I was talking to my classmate on Skype when he told me that he’s praying that all the countries will vote against the bid; I was surprised it wasn’t just me who was praying. Abu Ramzi told me that he can’t think of Palestine as anything but the territory from the sea to the river and that having 22% of historical Palestine doesn’t mean anything but a loss to him.
...the Palestinians got their non-member status at the UN by securing the votes of the majority. Let Palestinians who want to enjoy the 22% of their lands enjoy it. No matter what, I’ll always have the 100% inside; where Christians, Jews and Muslims will co-exist in peace, like they always did. I’ll celebrate with the five million refugees when they go back to their homes one day.
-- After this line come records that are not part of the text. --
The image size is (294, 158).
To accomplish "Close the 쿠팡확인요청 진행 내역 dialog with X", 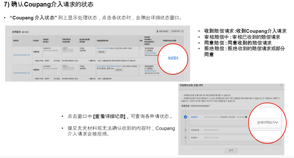I will tap(281, 85).
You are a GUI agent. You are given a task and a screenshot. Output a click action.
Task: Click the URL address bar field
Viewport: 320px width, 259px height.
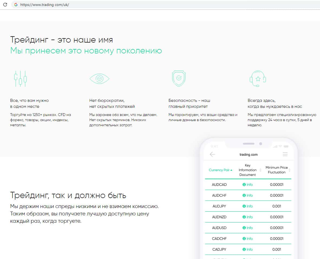tap(162, 5)
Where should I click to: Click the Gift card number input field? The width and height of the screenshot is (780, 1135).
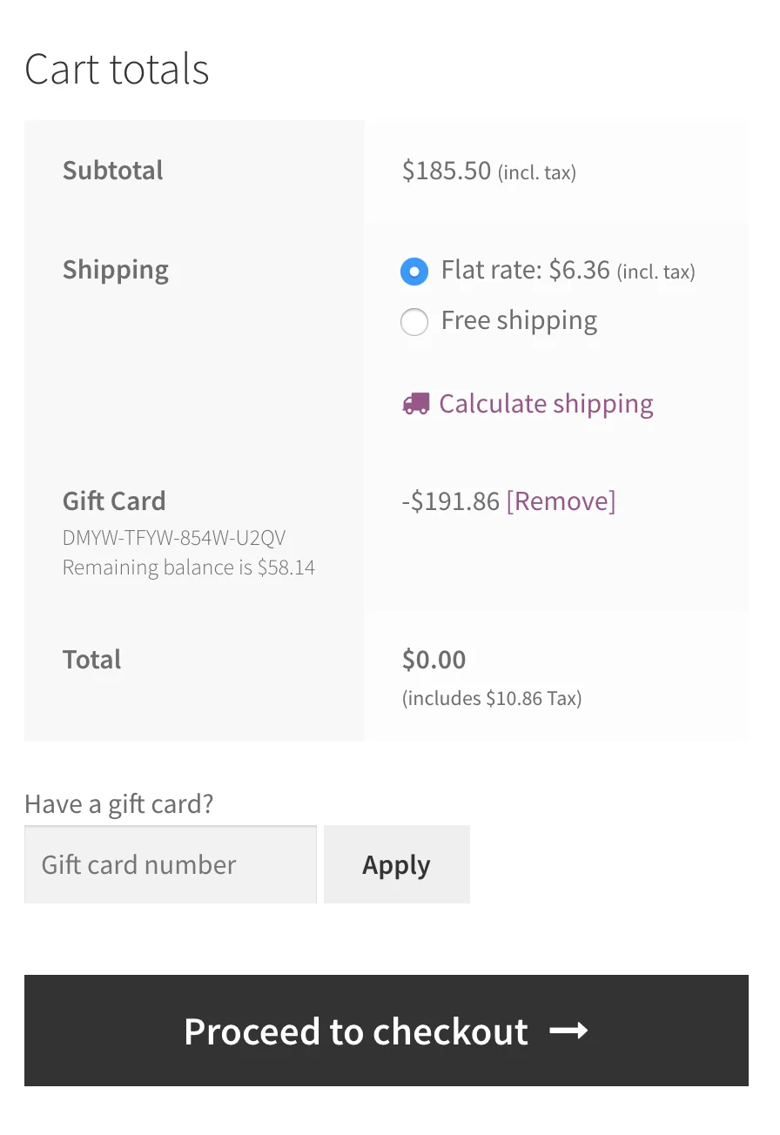(x=170, y=863)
And finally, in Massad's view,
By recognising a diminished Palestinian state, the vote effectively abandons the UN understanding of the "Jewish state" as one that has no right to discriminate against or ethnically cleanse non-Jews. The new arrangement confers the blessing of this international forum on the Israeli understanding of what a "Jewish state" entails– namely, the actually existing legal discrimination and ethnic cleansing practised by Israel –as acceptable. That this occurred on 29 November, the date of the partition plan, reiterates this date as one of continuing defeats for the Palestinians who continue to suffer from Israel's colonial laws, and repeats UN guilt in denying Palestinians their rights not to suffer dispossession and racism. The Palestinians, however, whose majority is not represented by the PA, will no more heed this new partition plan than they did the last one and will continue to resist Israeli colonialism until it comes to an end and until Israel becomes a state for all its citizens with equal rights to all regardless of national, religious, or ethnic background.